Both containers and microservices break up monolithic application code into more finely grained pieces. That streamlines development and makes for easier testing, which is one of the keys to more flexible application deployment and code reuse.
It is early on for such techniques to be applied to big data, but, for new jobs like data streaming, microservices shows promise. For a technology manager at a leading European e-commerce company, the microservices approach simplifies development and enables code reuse.
With microservices, "you can very much economize on what you're doing," according to Rupert Steffner, chief platform architect for business intelligence systems at Otto GmbH, a multichannel retailer based in Hamburg, Germany. He goes further: For some types of applications, not using microservices "is stupid. You're building the same functionality over and over again."
The types of applications Steffner is talking about are multiple artificial intelligence (AI) bots that run various real-time analytics jobs on the company's online retail site. Otto uses a combination of microservices, Docker containers and stream processing technologies to power these AI bots.
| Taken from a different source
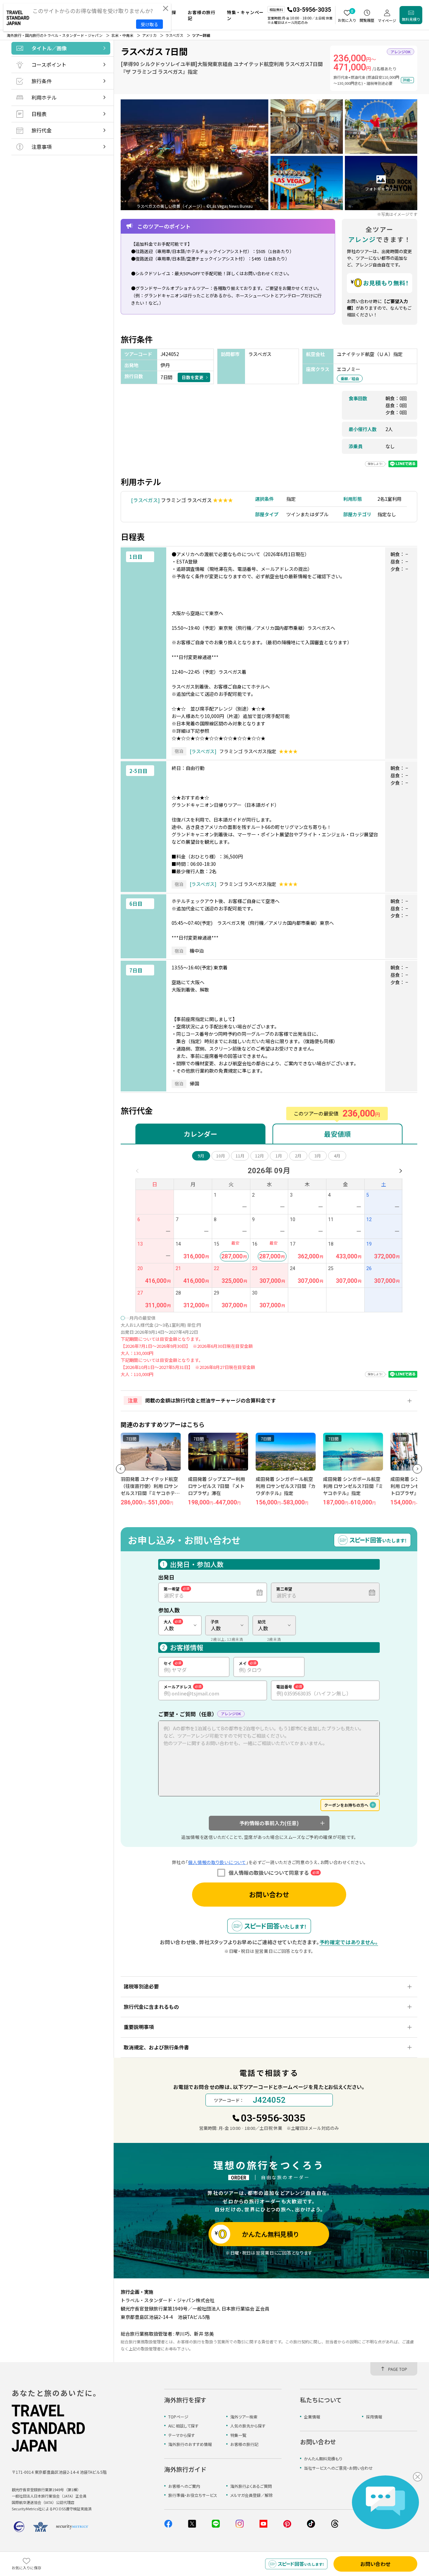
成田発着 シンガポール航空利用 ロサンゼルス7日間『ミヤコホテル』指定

Containers and microservices, oh my Cloud computing has been one of the drivers edging Hadoop, Spark and other big data technologies toward virtualization, containers and microservices. There is still much infrastructure to build out, but companies are working on technologies to ease the evolution. "Hadoop was largely run on bare metal, but it runs also on virtual machines; for example, on the Amazon cloud and Azure cloud and via OpenStack. Now it is moving to containers," said Tom Phelan, co-founder and chief architect at BlueData Software Inc., maker of a platform that automatically spawns Hadoop or Spark clusters. "It used to be that performance of Hadoop clusters on bare metal was better, but that is changing," he said. Containers need to gain maturity, he acknowledged, adding that Hadoop, as it was originally designed, is not a microservices-style architecture. Santa Clara, Calif.-based BlueData recently updated is software to improve container support, rolling out automated Kerberos setups for Hadoop clusters and Linux privileged access management tools.